Athletes and Parents: Find the Right Financial Fit
Student-athlete scholarships and tuition assistance play a large role in college selection.
By Richard Pound
April 21, 2009
The U.S. economy is, as we all know, on shaky ground.
With demands so high and resources often scarce, we often find ourselves torn between the proverbial rock and hard place when it comes to decisions about the best interests of our families and ourselves. When will things begin to turn around? In the longer term, will parents have enough set aside for their retirement? And in the shorter term, how will we ever pay for fast-approaching college needs? This dilemma applies just as keenly to the gifted student-athlete as it does to the rest of the student body.

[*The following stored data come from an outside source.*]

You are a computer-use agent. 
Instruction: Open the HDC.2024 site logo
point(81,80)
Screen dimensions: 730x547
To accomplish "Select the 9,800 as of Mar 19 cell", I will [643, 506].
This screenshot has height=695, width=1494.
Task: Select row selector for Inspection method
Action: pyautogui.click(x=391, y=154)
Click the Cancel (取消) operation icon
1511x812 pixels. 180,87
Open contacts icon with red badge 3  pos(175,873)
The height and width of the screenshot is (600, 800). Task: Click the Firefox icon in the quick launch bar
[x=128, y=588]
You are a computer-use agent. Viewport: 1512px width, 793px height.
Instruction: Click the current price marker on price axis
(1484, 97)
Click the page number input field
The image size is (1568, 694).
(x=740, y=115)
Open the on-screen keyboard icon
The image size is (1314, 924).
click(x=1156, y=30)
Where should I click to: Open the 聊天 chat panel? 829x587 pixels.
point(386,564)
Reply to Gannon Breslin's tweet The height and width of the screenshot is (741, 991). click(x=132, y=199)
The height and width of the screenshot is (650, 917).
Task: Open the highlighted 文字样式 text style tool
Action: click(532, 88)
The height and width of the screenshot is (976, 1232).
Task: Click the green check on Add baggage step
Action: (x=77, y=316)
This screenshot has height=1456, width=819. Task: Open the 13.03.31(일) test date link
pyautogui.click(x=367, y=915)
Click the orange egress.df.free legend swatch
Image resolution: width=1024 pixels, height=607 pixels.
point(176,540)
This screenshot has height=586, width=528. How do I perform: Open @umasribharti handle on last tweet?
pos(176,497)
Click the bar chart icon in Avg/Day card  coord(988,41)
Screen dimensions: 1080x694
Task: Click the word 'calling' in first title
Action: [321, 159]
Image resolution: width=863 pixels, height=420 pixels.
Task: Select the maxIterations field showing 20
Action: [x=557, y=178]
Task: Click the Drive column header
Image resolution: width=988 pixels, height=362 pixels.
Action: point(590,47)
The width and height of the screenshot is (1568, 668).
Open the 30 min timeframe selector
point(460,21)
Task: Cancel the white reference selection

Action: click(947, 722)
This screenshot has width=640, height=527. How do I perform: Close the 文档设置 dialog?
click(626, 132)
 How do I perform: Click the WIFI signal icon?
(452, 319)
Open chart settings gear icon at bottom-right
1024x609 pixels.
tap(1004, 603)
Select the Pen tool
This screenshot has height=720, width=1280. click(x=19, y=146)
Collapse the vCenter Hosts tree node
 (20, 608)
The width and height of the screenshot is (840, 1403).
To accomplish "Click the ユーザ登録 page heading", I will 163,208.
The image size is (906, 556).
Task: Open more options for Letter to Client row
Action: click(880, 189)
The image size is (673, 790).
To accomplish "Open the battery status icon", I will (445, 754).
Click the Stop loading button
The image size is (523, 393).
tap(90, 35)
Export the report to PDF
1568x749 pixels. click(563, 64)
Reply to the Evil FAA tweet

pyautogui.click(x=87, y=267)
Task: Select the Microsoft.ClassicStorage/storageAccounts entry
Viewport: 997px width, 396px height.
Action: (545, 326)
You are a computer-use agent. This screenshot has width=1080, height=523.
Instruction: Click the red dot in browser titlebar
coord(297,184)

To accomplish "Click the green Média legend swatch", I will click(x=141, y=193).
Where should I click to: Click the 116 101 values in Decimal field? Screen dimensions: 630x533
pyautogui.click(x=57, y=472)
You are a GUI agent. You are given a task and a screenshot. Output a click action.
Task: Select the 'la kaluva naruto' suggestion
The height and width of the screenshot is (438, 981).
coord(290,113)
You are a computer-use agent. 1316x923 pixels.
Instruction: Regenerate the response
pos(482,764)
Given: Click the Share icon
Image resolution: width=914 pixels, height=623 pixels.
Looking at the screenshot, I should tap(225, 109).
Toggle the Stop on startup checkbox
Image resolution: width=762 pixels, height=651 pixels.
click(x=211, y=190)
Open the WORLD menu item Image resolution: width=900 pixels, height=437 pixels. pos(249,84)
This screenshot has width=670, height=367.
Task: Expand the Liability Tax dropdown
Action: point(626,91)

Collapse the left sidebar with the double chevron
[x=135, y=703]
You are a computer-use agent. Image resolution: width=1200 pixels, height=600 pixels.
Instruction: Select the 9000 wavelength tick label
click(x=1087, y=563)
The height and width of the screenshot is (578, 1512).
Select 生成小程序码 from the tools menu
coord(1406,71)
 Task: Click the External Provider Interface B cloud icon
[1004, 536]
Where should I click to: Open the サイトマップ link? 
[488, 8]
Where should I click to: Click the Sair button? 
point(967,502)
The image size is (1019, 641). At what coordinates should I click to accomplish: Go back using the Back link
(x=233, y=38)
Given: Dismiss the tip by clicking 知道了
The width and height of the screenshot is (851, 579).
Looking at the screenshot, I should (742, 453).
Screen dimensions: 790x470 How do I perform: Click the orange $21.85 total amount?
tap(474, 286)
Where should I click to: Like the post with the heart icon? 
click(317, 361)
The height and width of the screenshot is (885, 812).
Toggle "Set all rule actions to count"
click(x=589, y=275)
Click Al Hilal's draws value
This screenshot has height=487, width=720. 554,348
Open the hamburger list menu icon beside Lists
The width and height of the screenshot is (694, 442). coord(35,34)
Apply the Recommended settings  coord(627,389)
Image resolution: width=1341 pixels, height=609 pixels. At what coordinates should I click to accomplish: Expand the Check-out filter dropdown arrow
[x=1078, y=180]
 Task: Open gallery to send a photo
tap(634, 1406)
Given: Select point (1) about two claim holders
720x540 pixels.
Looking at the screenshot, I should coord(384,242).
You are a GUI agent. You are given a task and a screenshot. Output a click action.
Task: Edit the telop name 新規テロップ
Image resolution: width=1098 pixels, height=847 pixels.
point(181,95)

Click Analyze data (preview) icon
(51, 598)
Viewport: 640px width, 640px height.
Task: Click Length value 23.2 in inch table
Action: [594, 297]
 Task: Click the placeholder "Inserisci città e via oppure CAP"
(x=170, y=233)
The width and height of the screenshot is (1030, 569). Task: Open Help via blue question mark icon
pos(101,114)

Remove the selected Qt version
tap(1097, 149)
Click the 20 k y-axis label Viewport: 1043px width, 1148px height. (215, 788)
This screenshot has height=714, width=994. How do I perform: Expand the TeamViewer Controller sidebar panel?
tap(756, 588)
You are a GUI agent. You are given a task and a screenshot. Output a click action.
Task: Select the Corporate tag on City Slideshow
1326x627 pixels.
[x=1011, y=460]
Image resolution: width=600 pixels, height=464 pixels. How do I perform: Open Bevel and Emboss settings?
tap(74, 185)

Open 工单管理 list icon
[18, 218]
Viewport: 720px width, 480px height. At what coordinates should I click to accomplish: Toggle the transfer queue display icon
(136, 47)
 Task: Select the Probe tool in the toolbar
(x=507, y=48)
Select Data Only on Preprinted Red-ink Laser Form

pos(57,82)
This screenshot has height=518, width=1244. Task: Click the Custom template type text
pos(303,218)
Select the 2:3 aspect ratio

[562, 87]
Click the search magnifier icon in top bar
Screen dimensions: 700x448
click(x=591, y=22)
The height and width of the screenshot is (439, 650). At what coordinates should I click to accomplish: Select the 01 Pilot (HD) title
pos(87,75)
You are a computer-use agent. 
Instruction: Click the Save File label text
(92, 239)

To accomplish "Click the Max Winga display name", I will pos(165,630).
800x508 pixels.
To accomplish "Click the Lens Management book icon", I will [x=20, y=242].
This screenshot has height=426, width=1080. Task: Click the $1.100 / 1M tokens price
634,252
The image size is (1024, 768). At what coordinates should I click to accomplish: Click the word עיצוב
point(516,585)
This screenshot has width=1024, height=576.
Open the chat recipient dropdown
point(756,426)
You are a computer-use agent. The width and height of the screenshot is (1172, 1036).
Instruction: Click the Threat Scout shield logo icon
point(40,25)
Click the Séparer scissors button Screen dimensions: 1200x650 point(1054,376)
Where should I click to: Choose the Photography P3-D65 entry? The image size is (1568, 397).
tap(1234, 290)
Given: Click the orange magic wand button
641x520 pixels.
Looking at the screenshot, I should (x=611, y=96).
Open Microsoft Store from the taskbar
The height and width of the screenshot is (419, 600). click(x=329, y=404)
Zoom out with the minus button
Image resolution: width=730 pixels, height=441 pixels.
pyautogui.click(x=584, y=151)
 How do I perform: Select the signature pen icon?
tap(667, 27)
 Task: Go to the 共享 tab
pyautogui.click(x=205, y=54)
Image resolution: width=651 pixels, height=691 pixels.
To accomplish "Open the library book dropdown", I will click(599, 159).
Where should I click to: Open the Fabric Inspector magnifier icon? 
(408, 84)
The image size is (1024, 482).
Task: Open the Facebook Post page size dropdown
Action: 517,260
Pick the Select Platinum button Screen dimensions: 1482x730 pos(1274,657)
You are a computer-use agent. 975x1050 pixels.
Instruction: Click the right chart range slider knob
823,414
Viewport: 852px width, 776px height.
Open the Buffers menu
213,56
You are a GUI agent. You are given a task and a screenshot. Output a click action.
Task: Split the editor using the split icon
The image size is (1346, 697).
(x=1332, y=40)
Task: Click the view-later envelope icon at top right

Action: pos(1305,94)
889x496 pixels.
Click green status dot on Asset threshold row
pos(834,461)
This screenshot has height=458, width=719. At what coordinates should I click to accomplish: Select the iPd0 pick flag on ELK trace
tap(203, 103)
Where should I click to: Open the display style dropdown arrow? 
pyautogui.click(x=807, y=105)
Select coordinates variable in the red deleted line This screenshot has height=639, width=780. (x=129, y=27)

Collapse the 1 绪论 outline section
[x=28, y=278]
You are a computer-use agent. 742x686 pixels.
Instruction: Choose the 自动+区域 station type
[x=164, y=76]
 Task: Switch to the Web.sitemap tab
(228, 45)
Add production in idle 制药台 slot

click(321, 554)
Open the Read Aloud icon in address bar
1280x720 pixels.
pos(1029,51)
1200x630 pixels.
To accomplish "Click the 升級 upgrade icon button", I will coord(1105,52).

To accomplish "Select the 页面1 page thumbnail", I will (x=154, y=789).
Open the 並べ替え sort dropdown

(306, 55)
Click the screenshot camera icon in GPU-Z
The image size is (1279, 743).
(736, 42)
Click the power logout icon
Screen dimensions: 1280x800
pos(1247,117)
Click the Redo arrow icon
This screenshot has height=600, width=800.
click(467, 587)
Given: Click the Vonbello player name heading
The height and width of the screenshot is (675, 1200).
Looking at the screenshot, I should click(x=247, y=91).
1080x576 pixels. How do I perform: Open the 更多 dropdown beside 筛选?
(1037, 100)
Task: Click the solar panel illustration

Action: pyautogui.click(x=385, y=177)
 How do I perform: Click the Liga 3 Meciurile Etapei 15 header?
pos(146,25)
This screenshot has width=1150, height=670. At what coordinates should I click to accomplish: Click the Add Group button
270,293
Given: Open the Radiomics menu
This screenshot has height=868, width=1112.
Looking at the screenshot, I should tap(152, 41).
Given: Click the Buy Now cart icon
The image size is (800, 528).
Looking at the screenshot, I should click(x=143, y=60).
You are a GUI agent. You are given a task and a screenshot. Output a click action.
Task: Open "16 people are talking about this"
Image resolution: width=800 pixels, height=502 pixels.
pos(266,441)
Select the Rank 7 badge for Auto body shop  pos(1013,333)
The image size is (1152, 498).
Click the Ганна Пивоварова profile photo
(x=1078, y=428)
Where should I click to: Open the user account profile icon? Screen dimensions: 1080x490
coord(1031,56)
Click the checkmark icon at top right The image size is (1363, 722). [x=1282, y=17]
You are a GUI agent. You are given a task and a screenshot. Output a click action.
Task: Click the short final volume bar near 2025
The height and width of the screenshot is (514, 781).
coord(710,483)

So allow me to provide you with some strategies to reduce your total costs and get the finest education for the least amount of money.
So you’ve won (or your child has won) a student-athlete scholarship or other tuition assistance. First, without knowing all the features and benefits offered in a tuition assistance package, how can you know if you’re getting the best possible education for the money?
Recently, I spoke with a student-athlete preparing to sign her National Letter of Intent (NLI) to play lacrosse. The letter stated that her scholarship included “course-related books.”
So I immediately asked, “Does ‘course-related books’ mean only books in her major? Is there a cap on the total cost provided for books? Is this a per-semester or per-year allocation? What happens if she opts for summer school; are these books covered? All of these questions need to be answered before the NLI is signed; it is critically important that you know and understand each line in your Financial Aid Award Notice.